III Edición

Curso 2006 - 2007

Alejandro Quintana

Accidente por descontrol

Gabriel de la Esperanza, 14 años

                 Colegio El Prado (Madrid)  

   Normalmente solía llamar a casa hacia las cinco de la tarde, para que de esta manera el horario nos conviniese a mi familia y a mí. Pero ese día decidí anticiparme. Me levante pronto, hacia las seis de la mañana, una hora antes de la indicada en aquel campamento de verano. Marqué el código de la tarjeta y me senté en la ventana, esperando respuesta, mientras mi compañero seguía durmiendo. Por fin, oí una voz, era mi madre. De repente oí una detonación y me caí de la ventana. Abrí los ojos. Nuestros “upper classmen” daban patadas en las puertas de cada habitación para que nos despertásemos. Miré el reloj: todo tenia sentido. Eran ya las seis y media y lo que había sonado era el cañón con el que todos los días nos levantábamos.

   Me vestí aún aturdido por el susto. Mi compañero de litera ya estaba con sus bermudas y camiseta blanca. Salí del cuarto y bajé a formar como hacía todas las mañanas, los mediodías y las noches. En quince minutos estábamos marchando hacia el comedor.
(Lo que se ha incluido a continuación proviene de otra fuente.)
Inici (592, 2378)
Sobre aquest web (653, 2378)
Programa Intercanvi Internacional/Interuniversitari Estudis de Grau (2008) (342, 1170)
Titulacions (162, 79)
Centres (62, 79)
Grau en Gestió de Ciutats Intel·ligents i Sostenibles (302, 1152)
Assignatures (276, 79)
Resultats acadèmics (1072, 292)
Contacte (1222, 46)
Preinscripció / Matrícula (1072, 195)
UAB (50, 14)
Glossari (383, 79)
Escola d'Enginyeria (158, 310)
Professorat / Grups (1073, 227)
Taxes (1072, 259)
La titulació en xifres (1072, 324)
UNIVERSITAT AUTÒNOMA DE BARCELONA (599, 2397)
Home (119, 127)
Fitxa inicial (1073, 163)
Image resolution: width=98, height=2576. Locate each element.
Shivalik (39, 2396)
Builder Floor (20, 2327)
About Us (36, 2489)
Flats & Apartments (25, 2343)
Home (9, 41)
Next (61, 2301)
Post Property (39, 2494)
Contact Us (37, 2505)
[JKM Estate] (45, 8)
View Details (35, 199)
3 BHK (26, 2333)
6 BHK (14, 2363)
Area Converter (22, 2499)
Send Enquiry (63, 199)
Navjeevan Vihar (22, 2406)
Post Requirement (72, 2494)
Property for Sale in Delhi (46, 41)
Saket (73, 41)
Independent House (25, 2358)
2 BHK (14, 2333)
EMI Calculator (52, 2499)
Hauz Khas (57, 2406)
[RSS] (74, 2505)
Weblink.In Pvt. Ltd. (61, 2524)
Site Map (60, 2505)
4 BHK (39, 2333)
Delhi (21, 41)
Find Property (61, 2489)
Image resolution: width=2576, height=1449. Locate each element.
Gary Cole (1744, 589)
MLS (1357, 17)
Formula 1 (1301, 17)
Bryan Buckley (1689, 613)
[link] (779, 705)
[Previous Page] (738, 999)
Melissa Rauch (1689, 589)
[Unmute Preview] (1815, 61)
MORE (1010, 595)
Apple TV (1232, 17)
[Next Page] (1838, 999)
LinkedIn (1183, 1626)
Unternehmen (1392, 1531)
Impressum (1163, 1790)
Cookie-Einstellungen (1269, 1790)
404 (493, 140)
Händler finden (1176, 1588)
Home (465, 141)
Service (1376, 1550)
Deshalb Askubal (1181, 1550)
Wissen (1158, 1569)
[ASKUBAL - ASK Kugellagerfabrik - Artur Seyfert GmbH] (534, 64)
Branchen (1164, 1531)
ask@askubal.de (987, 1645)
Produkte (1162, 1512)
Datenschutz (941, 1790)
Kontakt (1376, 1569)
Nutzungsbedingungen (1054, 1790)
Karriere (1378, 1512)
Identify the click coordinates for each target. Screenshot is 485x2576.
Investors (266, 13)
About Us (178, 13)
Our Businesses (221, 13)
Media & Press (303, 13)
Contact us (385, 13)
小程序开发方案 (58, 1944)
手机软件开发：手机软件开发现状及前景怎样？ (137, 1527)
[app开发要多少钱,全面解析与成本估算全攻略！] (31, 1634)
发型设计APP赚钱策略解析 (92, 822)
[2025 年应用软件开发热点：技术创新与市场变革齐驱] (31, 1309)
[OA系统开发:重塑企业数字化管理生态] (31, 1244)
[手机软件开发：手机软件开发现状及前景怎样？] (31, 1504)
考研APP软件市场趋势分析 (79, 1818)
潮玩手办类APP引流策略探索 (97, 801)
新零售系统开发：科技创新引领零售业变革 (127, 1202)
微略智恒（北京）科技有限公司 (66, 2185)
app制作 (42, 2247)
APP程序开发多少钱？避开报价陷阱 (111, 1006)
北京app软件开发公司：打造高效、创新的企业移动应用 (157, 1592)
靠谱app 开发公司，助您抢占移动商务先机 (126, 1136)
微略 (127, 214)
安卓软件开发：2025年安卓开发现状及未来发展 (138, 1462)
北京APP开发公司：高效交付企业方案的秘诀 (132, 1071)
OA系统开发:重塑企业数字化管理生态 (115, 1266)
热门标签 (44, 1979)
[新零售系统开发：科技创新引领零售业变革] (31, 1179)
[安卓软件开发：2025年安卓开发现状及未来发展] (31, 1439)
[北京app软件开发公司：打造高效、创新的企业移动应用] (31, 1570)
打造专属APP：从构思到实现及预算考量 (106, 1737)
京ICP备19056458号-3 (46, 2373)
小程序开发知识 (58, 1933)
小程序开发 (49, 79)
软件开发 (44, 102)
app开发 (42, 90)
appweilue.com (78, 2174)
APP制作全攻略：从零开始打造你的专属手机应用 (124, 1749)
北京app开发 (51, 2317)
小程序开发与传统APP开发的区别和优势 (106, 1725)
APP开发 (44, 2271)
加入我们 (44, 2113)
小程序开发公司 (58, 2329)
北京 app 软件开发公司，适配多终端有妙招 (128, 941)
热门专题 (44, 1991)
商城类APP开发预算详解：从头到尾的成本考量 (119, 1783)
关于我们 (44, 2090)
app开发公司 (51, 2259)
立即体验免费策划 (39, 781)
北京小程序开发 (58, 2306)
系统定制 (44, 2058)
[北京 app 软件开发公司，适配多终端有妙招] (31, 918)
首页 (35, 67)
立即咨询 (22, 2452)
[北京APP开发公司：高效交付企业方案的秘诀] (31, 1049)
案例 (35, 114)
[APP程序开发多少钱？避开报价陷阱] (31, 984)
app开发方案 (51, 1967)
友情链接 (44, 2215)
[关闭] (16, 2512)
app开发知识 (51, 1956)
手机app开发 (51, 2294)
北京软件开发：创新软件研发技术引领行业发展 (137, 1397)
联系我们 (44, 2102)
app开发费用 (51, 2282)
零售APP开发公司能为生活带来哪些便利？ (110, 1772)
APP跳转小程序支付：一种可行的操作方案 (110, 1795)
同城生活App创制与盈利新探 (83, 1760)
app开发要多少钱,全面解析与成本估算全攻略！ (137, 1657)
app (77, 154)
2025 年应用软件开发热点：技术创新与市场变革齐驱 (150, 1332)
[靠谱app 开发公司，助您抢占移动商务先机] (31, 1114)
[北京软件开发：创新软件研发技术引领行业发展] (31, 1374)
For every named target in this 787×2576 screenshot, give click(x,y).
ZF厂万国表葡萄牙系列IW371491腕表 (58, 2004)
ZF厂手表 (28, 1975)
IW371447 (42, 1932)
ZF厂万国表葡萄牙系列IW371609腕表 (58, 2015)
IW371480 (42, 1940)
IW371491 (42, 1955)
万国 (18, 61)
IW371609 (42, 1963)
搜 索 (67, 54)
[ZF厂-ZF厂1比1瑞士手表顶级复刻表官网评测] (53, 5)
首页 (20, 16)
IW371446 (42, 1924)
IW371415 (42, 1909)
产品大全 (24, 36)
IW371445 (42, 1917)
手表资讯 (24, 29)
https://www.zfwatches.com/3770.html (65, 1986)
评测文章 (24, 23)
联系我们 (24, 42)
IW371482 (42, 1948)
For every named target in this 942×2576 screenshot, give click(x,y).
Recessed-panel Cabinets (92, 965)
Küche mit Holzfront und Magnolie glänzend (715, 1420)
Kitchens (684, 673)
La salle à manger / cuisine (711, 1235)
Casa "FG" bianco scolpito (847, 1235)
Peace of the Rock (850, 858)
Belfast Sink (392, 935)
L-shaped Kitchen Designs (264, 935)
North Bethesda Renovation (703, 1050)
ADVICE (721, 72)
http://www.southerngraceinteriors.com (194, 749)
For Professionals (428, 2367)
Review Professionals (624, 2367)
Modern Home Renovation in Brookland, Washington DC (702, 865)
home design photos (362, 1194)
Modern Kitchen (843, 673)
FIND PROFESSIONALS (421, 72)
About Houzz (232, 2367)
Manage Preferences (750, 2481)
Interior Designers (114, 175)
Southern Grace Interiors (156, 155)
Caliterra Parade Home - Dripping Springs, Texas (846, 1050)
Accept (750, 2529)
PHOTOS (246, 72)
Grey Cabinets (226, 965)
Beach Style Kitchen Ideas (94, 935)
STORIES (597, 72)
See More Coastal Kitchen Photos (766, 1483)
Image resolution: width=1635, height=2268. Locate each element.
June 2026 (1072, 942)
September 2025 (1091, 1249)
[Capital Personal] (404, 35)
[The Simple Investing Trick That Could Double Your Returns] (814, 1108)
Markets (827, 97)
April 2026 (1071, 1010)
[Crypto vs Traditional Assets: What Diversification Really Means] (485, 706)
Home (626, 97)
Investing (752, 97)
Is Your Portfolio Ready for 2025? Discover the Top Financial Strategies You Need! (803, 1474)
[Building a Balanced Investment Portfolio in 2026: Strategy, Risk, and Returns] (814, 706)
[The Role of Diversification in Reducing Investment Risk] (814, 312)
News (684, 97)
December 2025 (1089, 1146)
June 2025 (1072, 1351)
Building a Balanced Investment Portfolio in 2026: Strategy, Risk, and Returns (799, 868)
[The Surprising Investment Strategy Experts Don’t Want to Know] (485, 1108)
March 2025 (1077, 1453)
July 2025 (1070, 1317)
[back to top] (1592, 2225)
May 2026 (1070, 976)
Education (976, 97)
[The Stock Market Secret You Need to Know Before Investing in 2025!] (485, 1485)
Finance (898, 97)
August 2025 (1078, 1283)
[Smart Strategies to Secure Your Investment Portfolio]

En aquellas ocasiones es cuando prefería estar en España en vez de en ese pueblo al sur de Indiana, pero luego pensaba: “en España voy estar todo el año”.

   Comí y, después de la inspección rutinaria, me fui a mis actividades de la mañana: vela, esquí acuático y rifle. Durante la clase de esquí acuático, decidí aprender a saltar. Aún no tenía la suficiente práctica, pero le hice un gesto a mi monitora para que aumentara la velocidad de la lancha. Pretendía que la estela del barco estuviese mas dura para, así, pasar de un lado a otro de un salto. Salí de la estela izquierda y entré decididamente con la cuerda pegada a la cadera. Con fuerza, di un salto imposible, de aproximadamente un metro y medio. A causa de la velocidad, no pude controlar mi cuerpo, que se echó hacia delante para caer en un horrible planchazo. Lo peor fue que me golpeé con la tabla en la parte posterior de la cabeza.

   No me hundí gracias al chaleco salvavidas. Me toqué en la parte que me dolía y noté algo raro: tenía la mano llena de sangre, al igual que mis hombros y el cuello. La monitora volvió a por mí. Cuando me descubrió flotando en el agua, se lanzó para rescatarme. Una vez a bordo, me puso una camiseta contra la brecha para parar la hemorragia. Luché por contener las lágrimas, hasta que pensé: “Estoy bien. Podría haber sido mucho peor”, y eso aliviaba mi dolor.

   Llegamos al amarre y la monitora llamó por radio a la enfermería para que viniesen a buscarme. Como era martes, el botiquín estaba lleno de chicos a los que no les pasaba nada. Acudían para que les diesen el deseado “R & E”, un certificado médico que te limita el esfuerzo físico, permitiéndote no formar ni hacer marchas. Los martes, al igual que los jueves y los domingos había desfile y muchos se querían librar.

   Por fin llegó mi turno y me llevaron a una pequeña sala en la que un médico me limpió la herida y volcó sobre ella un líquido relajante. A pesar de la sangre que me manchaba la cara, comprendí que me estaba poniendo puntos. Luego me colocó una venda.

   Me dijeron que iban a llamar a mi madre para contarle el accidente, pero les pedí que no lo hiciesen. Se iba a preocupar. Me hicieron caso cuando me comprometí a hablar con ella en cuanto volviese a mi habitación. Pasaron tres días hasta que telefoneé a España, pero conseguí que mi madre no se alterara demasiado.

   Estuve una semana sin poder desfilar ni navegar, pero son cosas que pasan. Aprendí, eso sí, que los padres se preocupan mucho mas por nosotros cuando estamos a miles de kilómetros de distancia que cuando estamos cerca. Así que no conviene alarmarles sin motivo.